Now that we have probabilities that each team reaches each round in the tournament, we can compute the expected number of points a given team will score. Let $$S_i$$ denote the number of points team $$i$$ will score in the Statsketball tournament. We see that the expected number of points team $$i$$ will score, $$\mathbb{E}(W_i)$$ is computed as follows: $\mathbb{E}(S_i) = \sum_{j = 1}^6 P(\text{Team } i \text{ wins in Round } j)\times(\text{Points for win in Round } j)$ It’s not suprising that teams with better seeds tend to have the best expected points. However, given the increased cost, is it necessarily worth it? Looking at a plot of expected points divided by team cost (to get an estimate of how many points we can expected per draft point we spend), it’s clear that many of the 1-seeds, with the expection of Gonzaga, are overvalued.

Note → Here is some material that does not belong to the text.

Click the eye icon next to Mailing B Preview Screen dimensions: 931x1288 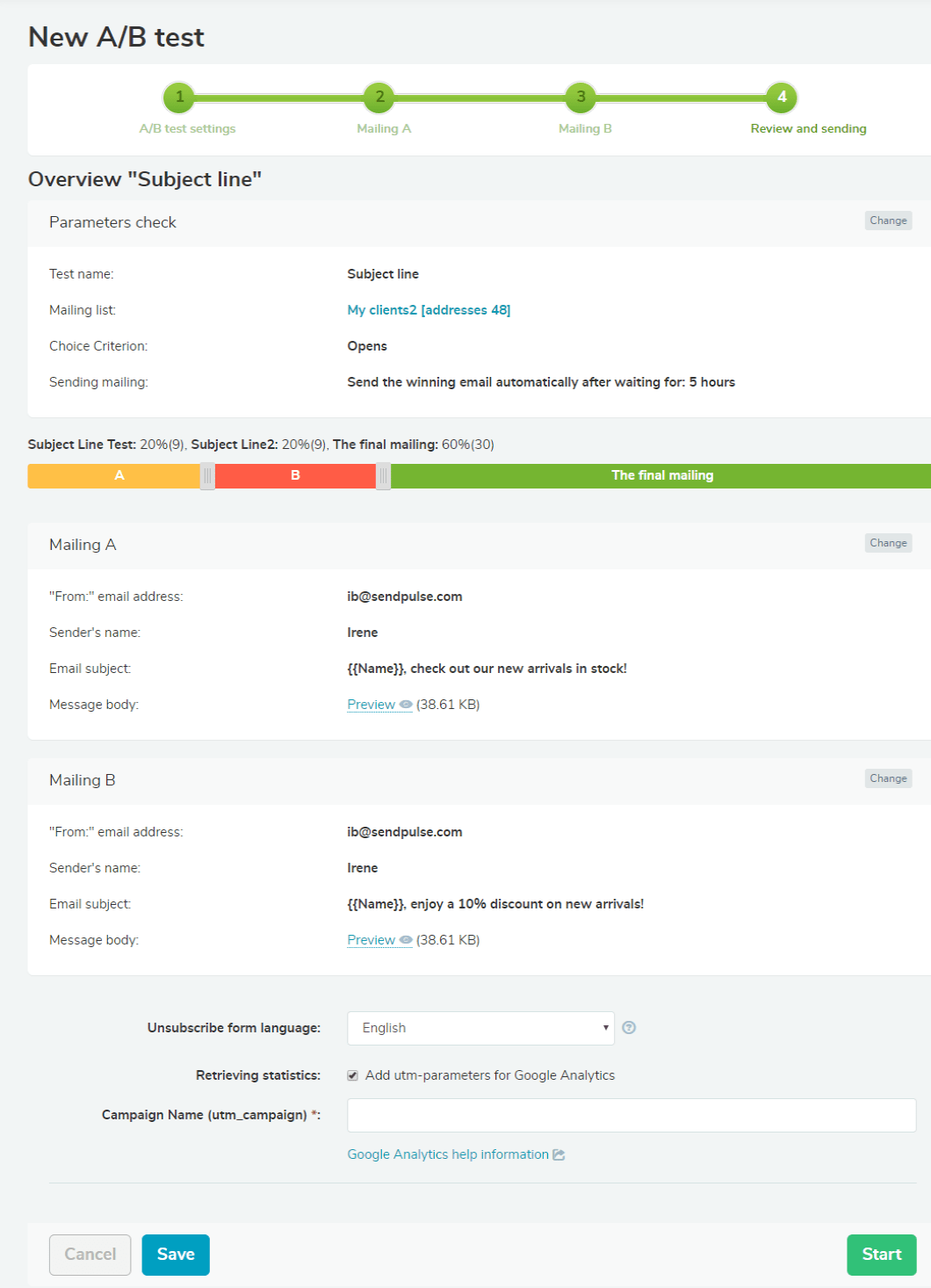point(404,940)
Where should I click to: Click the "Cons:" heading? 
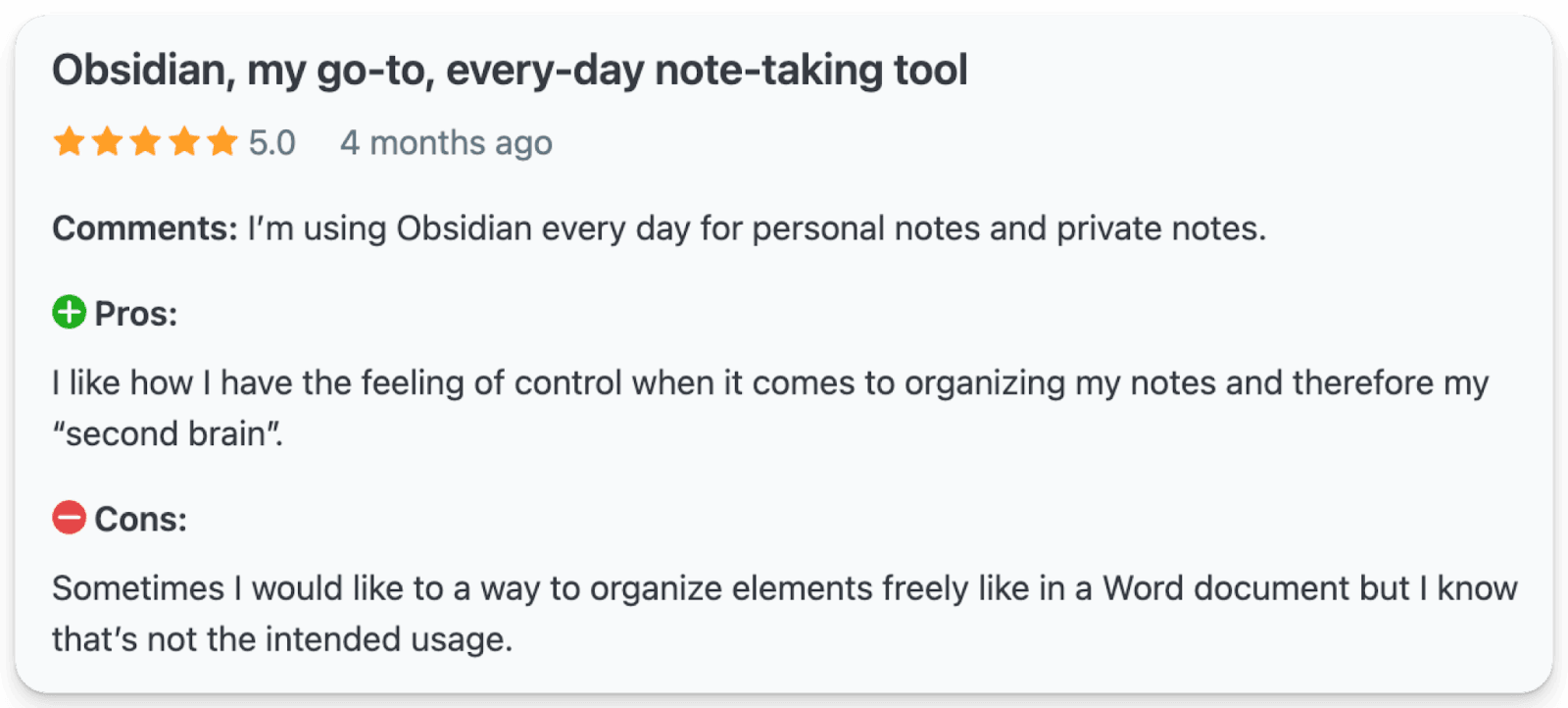140,519
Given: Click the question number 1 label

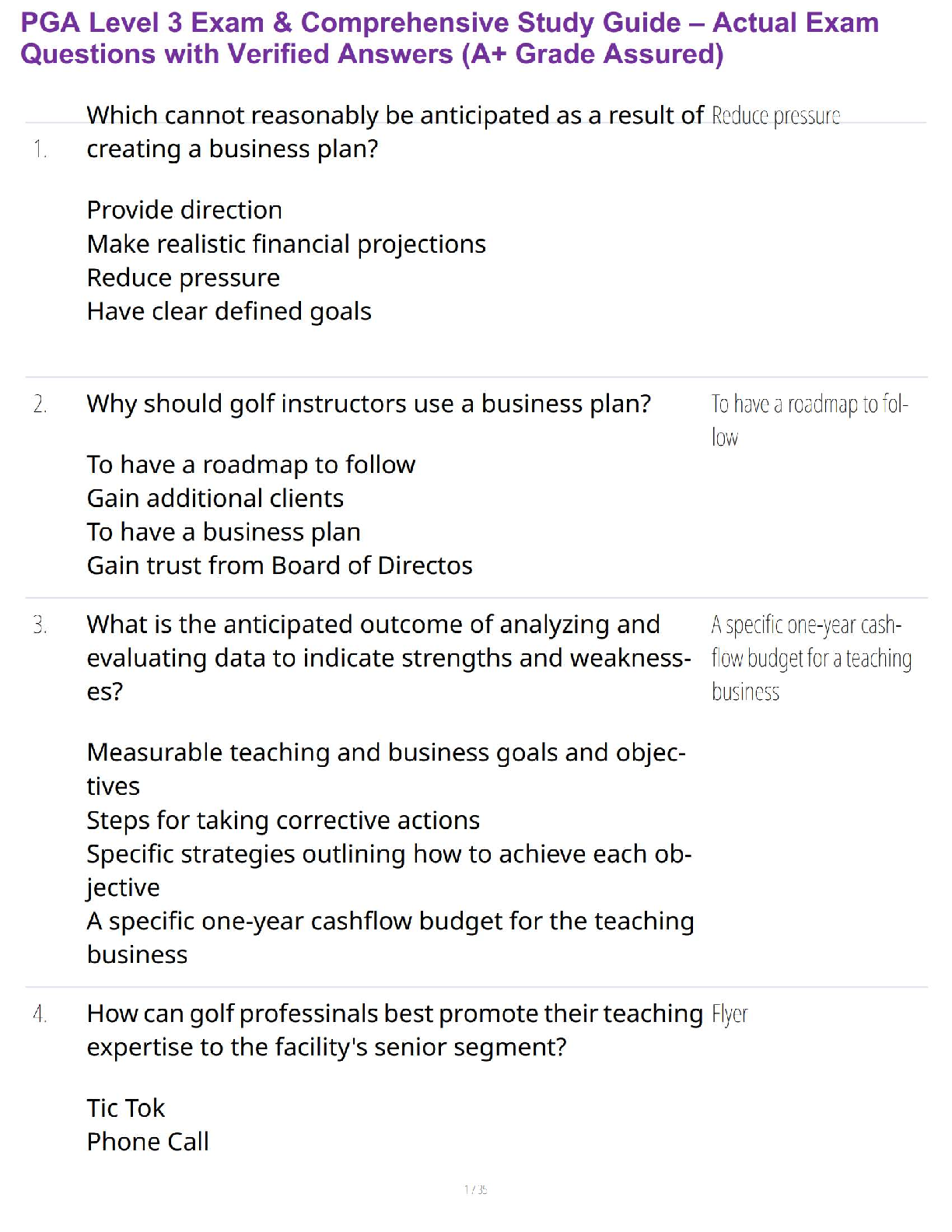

### Selecting Teams: The Knapsack Problem

I’d like to select the teams that maximize the number of expected points in my entry, subject to the budget restriction. This is a version of the classic, Knapsack Problem. In the Knapsack Problem, there are $$N$$ objects with values $$p_1, ..., p_n$$ and weights $$w_1, ..., w_n$$. The problem asks for the most valuable subset of objects that can fit in the backpack, which has weight capacity $$C$$. In the context of Statsketball, the objects are the teams, values $$p_i$$ are equal to the expected points scored $$\mathbb{E}(S_i)$$, weights $$w_i$$ are equal to team costs, and the capacity $$C$$ is our budget of 224 draft points. The Knapsack problem is solved using Dynamic Programming, and there is an implementation of a Knapsack solver in the adagio R package. Note, that we will have to combine the expected points of the First 4 teams because the contest rules only asks that we select the combination of teams in each play-in game slot.

library(adagio)
kn_solved <- knapsack(ncaa_sims$cost, ncaa_sims$exp_pts, 224)
kn_solved
## $capacity ## [1] 224 ## ##$profit
## [1] 42.297
##
## $indices ## [1] 2 18 21 32 35 48 49 51 ncaa_sims$team[kn_solved\$indices]
## [1] "Michigan St." "Kentucky"     "Auburn"       "Iona"
## [5] "Purdue"       "Gardner-Webb" "Gonzaga"      "Texas Tech"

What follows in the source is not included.